John Cushman, the interim executive director of the Carolina Cup Races, was an interested party upon hearing the news delivered from the Supreme Court bench Monday. A four-time National Steeplechase Association (NSA) championship jockey, Cushman rode jumpers at tracks in states such as New York in which the public throughout the world had the ability to wager on whether they were physically at the track or, via entities such as Off Track Betting parlors, aka OTB.

“From my perspective,” Cushman said, “it looks like the first thing that has to happen in South Carolina is that the legislature has to pass a law. Just because the Supreme Court says it’s legal in states, the states have to approve it.

“It seems to me that there is a lot of work that has to be done on the state level before it can be considered here. It doesn’t mean that we have the ability to offer pari-mutuel betting. It means that every state has the ability to offer sports betting.

“It’s a great source of tax dollars. It’s interesting.”

With the evolution of social media, wagering on athletic contests, including horse races, is as near as your cell phone. Open an account, provide the requested security information, put some start-up money in the bank and you are off and running; save for states such as South Carolina where placing an 803, 843 or, 864 area code with your information results in your receiving a “request denied” notice stating that your state does not allow online wagering.

Should, however, the S.C. legislature approve state-sponsored gambling, you would be able to log onto horse racing wagering sites such, or, to back a horse which was developed and/or trained in Camden and running at a track anywhere in the world.

What Cushman does not envision, should gambling be permitted in his home state, is for the Carolina Cup to look much different than the way it was on March 31 of this year. The bottom line is, he said, the cost of putting up a permanent facility and renting tote machines does not make fiscal sense for a one day a year race card. 

Wagering on the Camden races, Cushman pointed out, would not be the end-all, be-all to bringing back crowds in excess of 50,000 patrons to Camden on race day each spring.  

“I’m not against (pari-mutuel wagering), I just don’t see it being a huge fundraiser or, a huge money-maker for the Carolina Cup,” said the Camden native.

“If it ever happened in South Carolina and, specifically the Carolina Cup, I would think that there would be an app or, several apps that you could go to that you could place a bet on the Carolina Cup races. It would make no financial sense for us to build pari-mutuel windows in a building, then rent machines and put people in there for a one-day affair. It’s all done electronically, now.”

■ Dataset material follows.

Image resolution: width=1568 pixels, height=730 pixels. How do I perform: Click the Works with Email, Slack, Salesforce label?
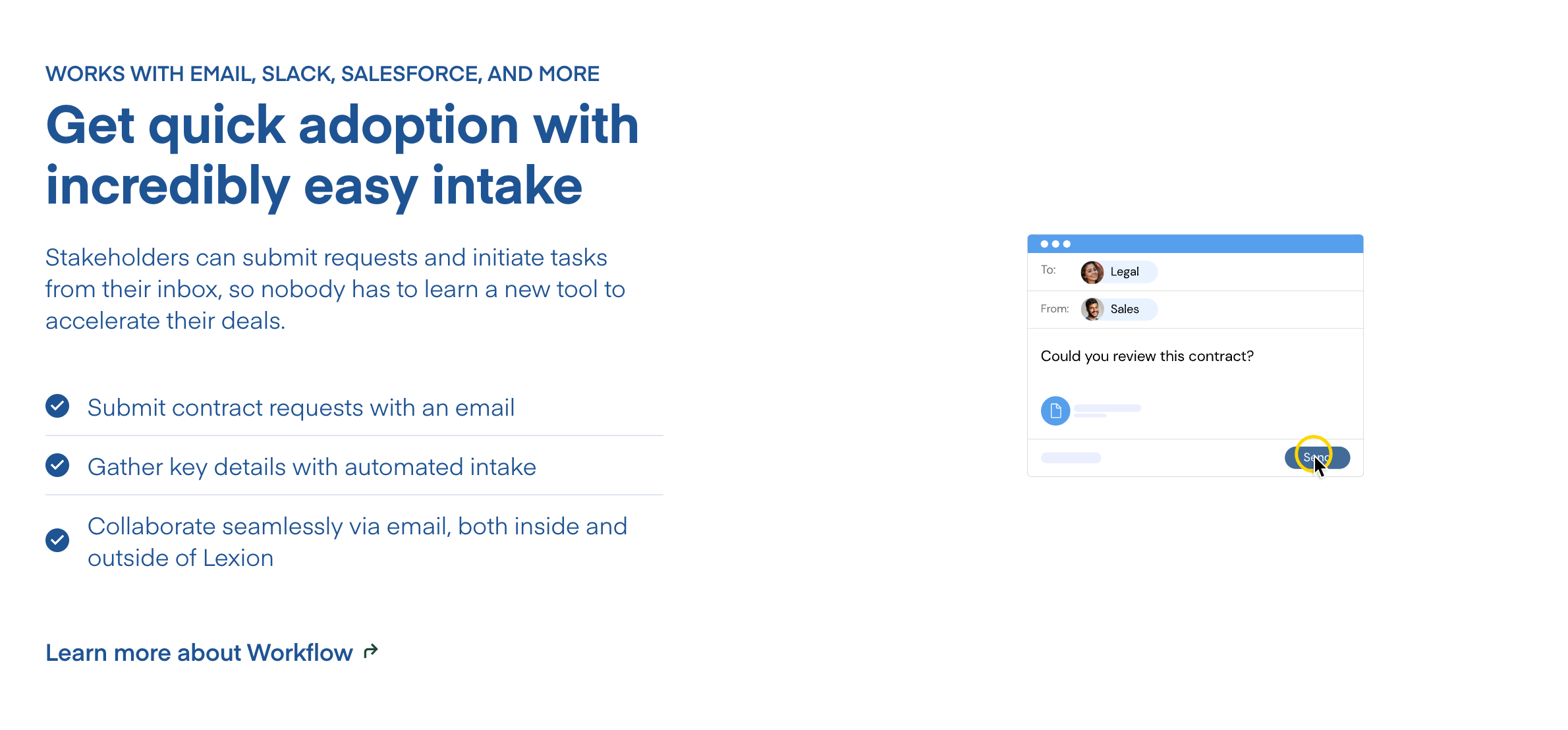pos(322,74)
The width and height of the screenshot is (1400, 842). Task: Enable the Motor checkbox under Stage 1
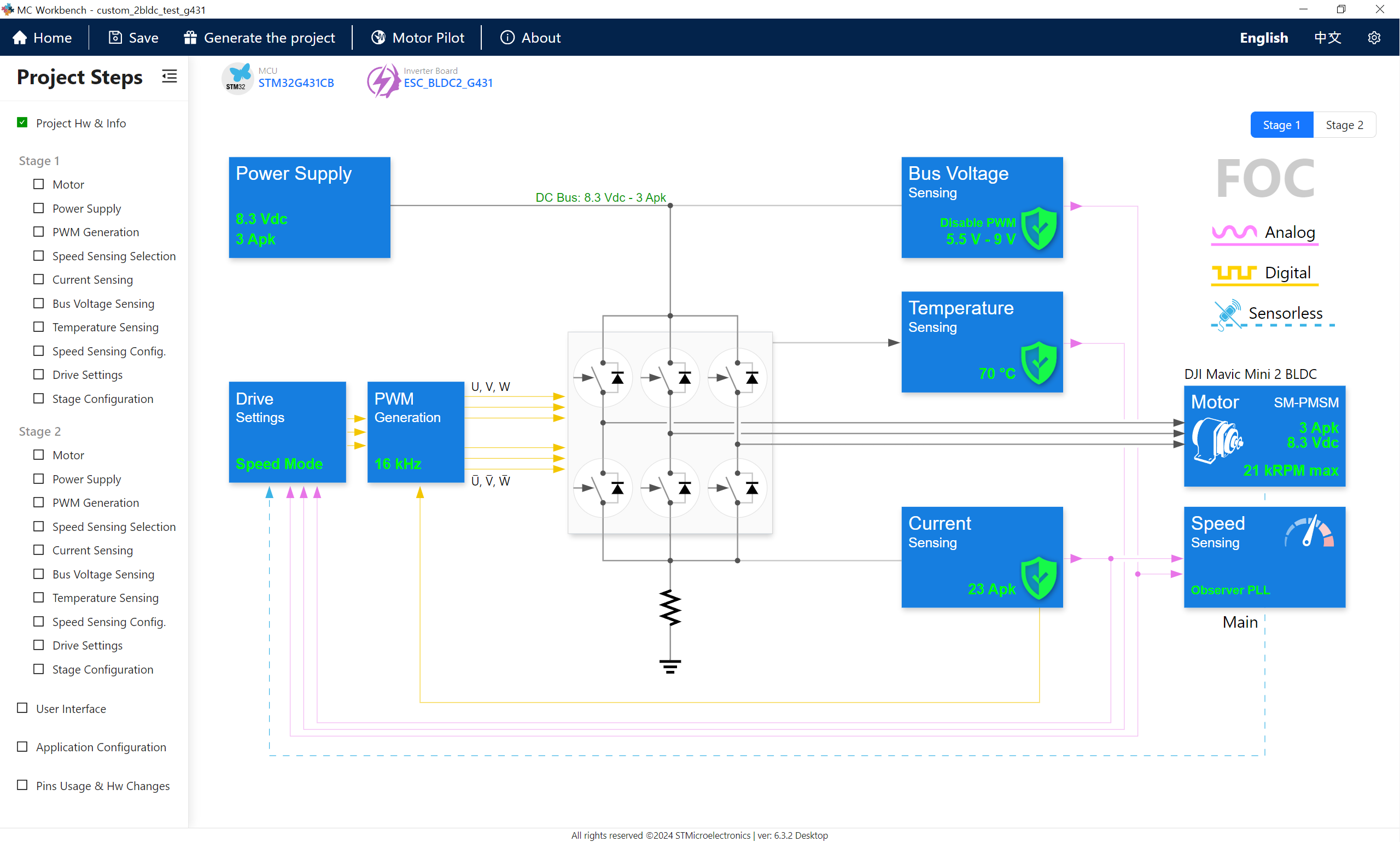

Should gambling become the norm in South Carolina, what Cushman believes would have to happen in order for people to bet the Carolina Cup card, would be for betting shops to buy the live signal from the races and offer its customers the opportunity to wager on the Camden jump races.

When the NSA circuit runs races at tracks such as Saratoga, Belmont Park and Monmouth Park, bettors have the ability to wager on those chases since states like New York (Saratoga and Belmont) and New Jersey (Monmouth Park) have pari-mutuel wagering on their books.

For a sport such as steeplechasing, which traces its origins to horses and riders competing in an open field and ending the race at a designated destination, Cushman said, it is not a sport built around garnering money from wagering.

“Steeplechasing is a really pure sport, that’s just my opinion,” he said. “If you bring gambling into it, it just changes the sport. The only way to win money (in state which do not offer pari-mutuel wagering) in steeplechasing is by finishing in the first three (race finishers.)”

Cushman went on to say that the Carolina Cup is a stand-alone event which has done quite well without pari-mutuel wagering and still maintains that aura of being the region’s first big outdoor event of the spring. and a chance to renew aquaintances. 

“I have said all along when I was the director, then (from 1990 through 1999) and now, that the Carolina Cup is not about gambling,” Cushman said. “It’s a social event with tailgating and that horse racing happens to be the backdrop for the day.”